[Data excerpts]
--*--
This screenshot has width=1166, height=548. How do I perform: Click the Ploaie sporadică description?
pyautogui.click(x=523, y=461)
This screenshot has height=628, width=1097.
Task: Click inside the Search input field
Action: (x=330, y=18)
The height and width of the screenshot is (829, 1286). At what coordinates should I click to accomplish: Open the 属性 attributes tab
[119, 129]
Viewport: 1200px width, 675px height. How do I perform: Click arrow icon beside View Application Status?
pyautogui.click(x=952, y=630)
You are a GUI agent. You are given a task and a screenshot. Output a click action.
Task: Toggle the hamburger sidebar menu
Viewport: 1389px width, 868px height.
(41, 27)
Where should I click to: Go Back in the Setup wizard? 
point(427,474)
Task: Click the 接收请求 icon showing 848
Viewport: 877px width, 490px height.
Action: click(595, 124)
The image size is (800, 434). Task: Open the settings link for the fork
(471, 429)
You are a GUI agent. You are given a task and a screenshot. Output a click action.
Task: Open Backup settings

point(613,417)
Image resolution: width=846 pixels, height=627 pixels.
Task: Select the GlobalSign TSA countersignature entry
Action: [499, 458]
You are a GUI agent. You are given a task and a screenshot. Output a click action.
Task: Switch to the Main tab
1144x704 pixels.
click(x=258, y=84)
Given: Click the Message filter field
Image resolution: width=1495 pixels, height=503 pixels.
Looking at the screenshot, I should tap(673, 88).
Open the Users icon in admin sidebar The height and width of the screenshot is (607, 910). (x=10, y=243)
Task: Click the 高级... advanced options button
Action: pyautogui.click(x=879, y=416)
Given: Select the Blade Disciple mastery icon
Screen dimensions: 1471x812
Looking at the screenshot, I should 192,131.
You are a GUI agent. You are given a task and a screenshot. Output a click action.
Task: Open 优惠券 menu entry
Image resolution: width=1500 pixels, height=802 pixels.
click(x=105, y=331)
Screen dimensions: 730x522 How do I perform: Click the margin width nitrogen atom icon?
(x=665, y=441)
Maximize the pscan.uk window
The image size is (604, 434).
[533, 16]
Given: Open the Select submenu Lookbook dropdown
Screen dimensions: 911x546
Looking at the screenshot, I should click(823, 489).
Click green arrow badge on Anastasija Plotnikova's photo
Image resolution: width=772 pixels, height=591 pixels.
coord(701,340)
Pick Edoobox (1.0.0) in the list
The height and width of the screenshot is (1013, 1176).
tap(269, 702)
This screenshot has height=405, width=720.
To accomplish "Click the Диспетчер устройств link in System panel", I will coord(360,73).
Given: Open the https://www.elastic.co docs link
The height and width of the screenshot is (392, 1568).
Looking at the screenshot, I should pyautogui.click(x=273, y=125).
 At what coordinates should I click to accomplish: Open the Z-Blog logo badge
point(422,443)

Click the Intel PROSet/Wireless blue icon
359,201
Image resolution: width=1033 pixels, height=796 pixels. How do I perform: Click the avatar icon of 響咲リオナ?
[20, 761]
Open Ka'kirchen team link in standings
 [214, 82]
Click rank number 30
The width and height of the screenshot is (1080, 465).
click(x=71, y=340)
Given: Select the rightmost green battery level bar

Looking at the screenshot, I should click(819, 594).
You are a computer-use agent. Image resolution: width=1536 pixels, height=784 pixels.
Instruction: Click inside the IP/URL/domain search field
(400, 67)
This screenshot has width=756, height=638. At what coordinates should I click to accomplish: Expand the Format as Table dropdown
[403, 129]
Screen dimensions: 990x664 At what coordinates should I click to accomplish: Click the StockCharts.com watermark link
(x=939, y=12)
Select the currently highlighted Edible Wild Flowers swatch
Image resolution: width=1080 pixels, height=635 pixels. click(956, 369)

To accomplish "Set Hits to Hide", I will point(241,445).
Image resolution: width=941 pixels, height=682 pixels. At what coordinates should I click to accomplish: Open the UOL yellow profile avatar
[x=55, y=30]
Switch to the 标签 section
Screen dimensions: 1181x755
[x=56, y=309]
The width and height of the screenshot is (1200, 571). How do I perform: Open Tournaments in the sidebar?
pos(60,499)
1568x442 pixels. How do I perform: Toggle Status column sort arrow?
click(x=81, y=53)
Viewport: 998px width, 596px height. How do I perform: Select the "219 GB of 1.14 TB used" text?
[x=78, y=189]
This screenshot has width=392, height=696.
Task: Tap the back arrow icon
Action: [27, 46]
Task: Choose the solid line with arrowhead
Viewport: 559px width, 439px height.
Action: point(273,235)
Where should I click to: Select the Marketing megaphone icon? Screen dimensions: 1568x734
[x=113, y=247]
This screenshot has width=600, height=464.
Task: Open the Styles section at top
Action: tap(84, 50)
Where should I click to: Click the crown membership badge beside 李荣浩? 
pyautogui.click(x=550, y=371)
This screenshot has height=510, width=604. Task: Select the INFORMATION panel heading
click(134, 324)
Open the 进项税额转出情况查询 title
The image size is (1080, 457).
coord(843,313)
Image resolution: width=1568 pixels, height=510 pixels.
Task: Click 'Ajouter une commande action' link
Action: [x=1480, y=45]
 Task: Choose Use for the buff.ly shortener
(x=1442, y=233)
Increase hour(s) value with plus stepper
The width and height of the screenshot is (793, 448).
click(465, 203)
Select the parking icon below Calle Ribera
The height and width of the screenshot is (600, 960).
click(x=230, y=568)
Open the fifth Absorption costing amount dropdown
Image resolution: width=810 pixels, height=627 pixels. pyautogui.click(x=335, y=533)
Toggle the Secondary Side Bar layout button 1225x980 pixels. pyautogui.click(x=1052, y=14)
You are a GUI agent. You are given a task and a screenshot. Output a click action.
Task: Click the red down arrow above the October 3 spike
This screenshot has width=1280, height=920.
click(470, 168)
--*--
> _What is expected_: A verbatim output of all the data above is needed.

> _Answer box_:
This screenshot has width=1166, height=548. How do I perform: Click the Ploaie sporadică description?
pyautogui.click(x=523, y=461)
This screenshot has height=628, width=1097.
Task: Click inside the Search input field
Action: (x=330, y=18)
The height and width of the screenshot is (829, 1286). At what coordinates should I click to accomplish: Open the 属性 attributes tab
[119, 129]
Viewport: 1200px width, 675px height. How do I perform: Click arrow icon beside View Application Status?
pyautogui.click(x=952, y=630)
You are a GUI agent. You are given a task and a screenshot. Output a click action.
Task: Toggle the hamburger sidebar menu
Viewport: 1389px width, 868px height.
(41, 27)
Where should I click to: Go Back in the Setup wizard? 
point(427,474)
Task: Click the 接收请求 icon showing 848
Viewport: 877px width, 490px height.
Action: click(595, 124)
The image size is (800, 434). Task: Open the settings link for the fork
(471, 429)
You are a GUI agent. You are given a task and a screenshot. Output a click action.
Task: Open Backup settings

point(613,417)
Image resolution: width=846 pixels, height=627 pixels.
Task: Select the GlobalSign TSA countersignature entry
Action: [499, 458]
You are a GUI agent. You are given a task and a screenshot. Output a click action.
Task: Switch to the Main tab
1144x704 pixels.
click(x=258, y=84)
Given: Click the Message filter field
Image resolution: width=1495 pixels, height=503 pixels.
Looking at the screenshot, I should tap(673, 88).
Open the Users icon in admin sidebar The height and width of the screenshot is (607, 910). (x=10, y=243)
Task: Click the 高级... advanced options button
Action: pyautogui.click(x=879, y=416)
Given: Select the Blade Disciple mastery icon
Screen dimensions: 1471x812
Looking at the screenshot, I should 192,131.
You are a GUI agent. You are given a task and a screenshot. Output a click action.
Task: Open 优惠券 menu entry
Image resolution: width=1500 pixels, height=802 pixels.
click(x=105, y=331)
Screen dimensions: 730x522 How do I perform: Click the margin width nitrogen atom icon?
(x=665, y=441)
Maximize the pscan.uk window
The image size is (604, 434).
[533, 16]
Given: Open the Select submenu Lookbook dropdown
Screen dimensions: 911x546
Looking at the screenshot, I should click(823, 489).
Click green arrow badge on Anastasija Plotnikova's photo
Image resolution: width=772 pixels, height=591 pixels.
coord(701,340)
Pick Edoobox (1.0.0) in the list
The height and width of the screenshot is (1013, 1176).
tap(269, 702)
This screenshot has height=405, width=720.
To accomplish "Click the Диспетчер устройств link in System panel", I will coord(360,73).
Given: Open the https://www.elastic.co docs link
The height and width of the screenshot is (392, 1568).
Looking at the screenshot, I should pyautogui.click(x=273, y=125).
 At what coordinates should I click to accomplish: Open the Z-Blog logo badge
point(422,443)

Click the Intel PROSet/Wireless blue icon
359,201
Image resolution: width=1033 pixels, height=796 pixels. How do I perform: Click the avatar icon of 響咲リオナ?
[20, 761]
Open Ka'kirchen team link in standings
 [214, 82]
Click rank number 30
The width and height of the screenshot is (1080, 465).
click(x=71, y=340)
Given: Select the rightmost green battery level bar

Looking at the screenshot, I should click(819, 594).
You are a computer-use agent. Image resolution: width=1536 pixels, height=784 pixels.
Instruction: Click inside the IP/URL/domain search field
(400, 67)
This screenshot has width=756, height=638. At what coordinates should I click to accomplish: Expand the Format as Table dropdown
[403, 129]
Screen dimensions: 990x664 At what coordinates should I click to accomplish: Click the StockCharts.com watermark link
(x=939, y=12)
Select the currently highlighted Edible Wild Flowers swatch
Image resolution: width=1080 pixels, height=635 pixels. click(956, 369)

To accomplish "Set Hits to Hide", I will point(241,445).
Image resolution: width=941 pixels, height=682 pixels. At what coordinates should I click to accomplish: Open the UOL yellow profile avatar
[x=55, y=30]
Switch to the 标签 section
Screen dimensions: 1181x755
[x=56, y=309]
The width and height of the screenshot is (1200, 571). How do I perform: Open Tournaments in the sidebar?
pos(60,499)
1568x442 pixels. How do I perform: Toggle Status column sort arrow?
click(x=81, y=53)
Viewport: 998px width, 596px height. How do I perform: Select the "219 GB of 1.14 TB used" text?
[x=78, y=189]
This screenshot has width=392, height=696.
Task: Tap the back arrow icon
Action: [27, 46]
Task: Choose the solid line with arrowhead
Viewport: 559px width, 439px height.
Action: point(273,235)
Where should I click to: Select the Marketing megaphone icon? Screen dimensions: 1568x734
[x=113, y=247]
This screenshot has width=600, height=464.
Task: Open the Styles section at top
Action: tap(84, 50)
Where should I click to: Click the crown membership badge beside 李荣浩? 
pyautogui.click(x=550, y=371)
This screenshot has height=510, width=604. Task: Select the INFORMATION panel heading
click(134, 324)
Open the 进项税额转出情况查询 title
The image size is (1080, 457).
coord(843,313)
Image resolution: width=1568 pixels, height=510 pixels.
Task: Click 'Ajouter une commande action' link
Action: [x=1480, y=45]
 Task: Choose Use for the buff.ly shortener
(x=1442, y=233)
Increase hour(s) value with plus stepper
The width and height of the screenshot is (793, 448).
click(465, 203)
Select the parking icon below Calle Ribera
The height and width of the screenshot is (600, 960).
click(x=230, y=568)
Open the fifth Absorption costing amount dropdown
Image resolution: width=810 pixels, height=627 pixels. pyautogui.click(x=335, y=533)
Toggle the Secondary Side Bar layout button 1225x980 pixels. pyautogui.click(x=1052, y=14)
You are a GUI agent. You are given a task and a screenshot. Output a click action.
Task: Click the red down arrow above the October 3 spike
This screenshot has width=1280, height=920.
click(470, 168)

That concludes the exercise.